At this point even mid tier chromebooks are rocking processors and memory sufficient to just dual boot linux. And basically anybody who has to do any sort of digital work from programming to graphics design to just plane data analysis is NOT doing it on a tablet, they're doing it on a PC or laptop.

So no, I don't think computer literacy is down in absolute terms, though it certainly is in relative terms.

Keep in mind PHONES in the vaunted 'app ecosystem' are also seeing a decline in their sales now that they've reached saturation. And they decidedly don't last as long due to their components being under constantly more thermal stress and being taken into more hostile environments than a laptop or desktop.

The truth is that a phone and app ecosystem is actually SUPER inconvenient for doing any task OTHER than consumption.
 
Last edited:
I don't think computer literacy is down

this was never my argument. I said one thing about computer literacy in an earlier post and it wasn't even the core of *that* post.

The core issue is convenience.

Note: setting up a netbook to "dual boot linux" is not convenient. processing power is a minor issue at most - as are other hardware constraints.

The main limiter is "amount of user effort required." That, and... pretty much just that, is going to dictate the course of piracy.
 
But it's not! Having to download apps to do things is the worst!

It's only really convenient for pure consumption, IMO. And only because of the form factor. The second you have to do anything else, it falls flat on its face. Hell, one of those logitech multimedia keyboards with a built in track pad is a superior experience to a remote control for couch streaming.
 
Piracy isn't hard but streaming is even easier so some people go the lazy route or maybe pirate only occasionally.

Regardless, it looks like the reason Disney+ removed the Indiana Jones movies is because they don't own the distribution rights on them despite owning the IP, they just made a deal to have them on the platform to promote Dial of Destiny.
 
This is honestly more of a symptom of how corps dissect and assimilate each other than anything directly due to copyright law. The distribution of IP rights can get weird given sufficient time and desperation.

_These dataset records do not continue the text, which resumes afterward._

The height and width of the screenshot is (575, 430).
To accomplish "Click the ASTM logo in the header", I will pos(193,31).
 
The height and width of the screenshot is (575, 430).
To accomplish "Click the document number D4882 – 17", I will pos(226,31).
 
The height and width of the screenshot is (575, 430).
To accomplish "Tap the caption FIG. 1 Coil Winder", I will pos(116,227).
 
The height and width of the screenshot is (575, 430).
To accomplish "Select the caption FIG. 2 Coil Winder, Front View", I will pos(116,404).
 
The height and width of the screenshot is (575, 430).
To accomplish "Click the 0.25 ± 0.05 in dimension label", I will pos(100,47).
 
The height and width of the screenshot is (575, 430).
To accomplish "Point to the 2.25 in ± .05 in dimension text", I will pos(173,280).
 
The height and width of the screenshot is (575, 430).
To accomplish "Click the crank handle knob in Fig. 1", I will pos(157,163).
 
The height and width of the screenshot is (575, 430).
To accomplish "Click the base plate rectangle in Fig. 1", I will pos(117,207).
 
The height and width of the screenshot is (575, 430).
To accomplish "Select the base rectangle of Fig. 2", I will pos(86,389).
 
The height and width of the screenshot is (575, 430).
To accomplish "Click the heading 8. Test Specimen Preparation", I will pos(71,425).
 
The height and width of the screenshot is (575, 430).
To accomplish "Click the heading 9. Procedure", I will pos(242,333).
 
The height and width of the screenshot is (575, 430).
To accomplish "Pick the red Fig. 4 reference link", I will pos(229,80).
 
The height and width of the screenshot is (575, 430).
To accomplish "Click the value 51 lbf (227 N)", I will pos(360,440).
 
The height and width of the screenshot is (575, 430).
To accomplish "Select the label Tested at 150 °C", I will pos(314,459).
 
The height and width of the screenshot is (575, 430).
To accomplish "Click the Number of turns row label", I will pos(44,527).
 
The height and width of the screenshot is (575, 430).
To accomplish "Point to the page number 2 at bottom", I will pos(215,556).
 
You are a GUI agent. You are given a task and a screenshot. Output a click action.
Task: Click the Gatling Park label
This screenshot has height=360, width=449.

Just look at the situation between Marvel and Sony RE Spider Man.

Piracy isn't hard but streaming is even easier so some people go the lazy route or maybe pirate only occasionally.

It's kinda like how Microsoft proudly touts that the Xbox Series X/S are unhackable . . . When they've made it super easy to run homebrew by just paying a small fee for developer access and there are no console exclusives to incentivize hacking or developing emulators.
 
Last edited:
This is why I hate IP law. At least in its current form.

The "but what about the poor indie inventors/creators."

As if current IP laws help protect small artists and scientists.

In my book I'd have it that if a corporation invests in a project like picking up a cartoon or publishing a video game they get exclusive economic access for it to seven to thirty years. After that it would go back to its creator or the public domain.

It would incentivize investment and companies would still get most of the profit from entertainment. With it going back to its creator/enrich the public after that. Not exactly owning the IP

The amount of works that won't make a profit after thirty years is vanishingly low. Even lost box office bombs make back their money in streaming, home video, and other stuff.